● **Short problem**
Copy each of the records below word for word, keeping every line as it appears.

● **Target pointing records**
-- BEGIN --

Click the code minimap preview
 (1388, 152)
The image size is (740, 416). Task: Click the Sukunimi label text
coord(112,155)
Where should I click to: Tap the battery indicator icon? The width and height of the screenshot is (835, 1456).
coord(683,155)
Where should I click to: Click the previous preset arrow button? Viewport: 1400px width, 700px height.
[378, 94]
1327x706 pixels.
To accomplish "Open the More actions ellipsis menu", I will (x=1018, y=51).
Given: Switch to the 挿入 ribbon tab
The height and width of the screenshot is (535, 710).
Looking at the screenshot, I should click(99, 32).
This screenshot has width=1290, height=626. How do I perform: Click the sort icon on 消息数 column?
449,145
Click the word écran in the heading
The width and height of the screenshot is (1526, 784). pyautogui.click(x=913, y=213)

-- END --

● **Output below**
Click the code minimap preview
 (1388, 152)
The image size is (740, 416). Task: Click the Sukunimi label text
coord(112,155)
Where should I click to: Tap the battery indicator icon? The width and height of the screenshot is (835, 1456).
coord(683,155)
Where should I click to: Click the previous preset arrow button? Viewport: 1400px width, 700px height.
[378, 94]
1327x706 pixels.
To accomplish "Open the More actions ellipsis menu", I will (x=1018, y=51).
Given: Switch to the 挿入 ribbon tab
The height and width of the screenshot is (535, 710).
Looking at the screenshot, I should click(99, 32).
This screenshot has width=1290, height=626. How do I perform: Click the sort icon on 消息数 column?
449,145
Click the word écran in the heading
The width and height of the screenshot is (1526, 784). pyautogui.click(x=913, y=213)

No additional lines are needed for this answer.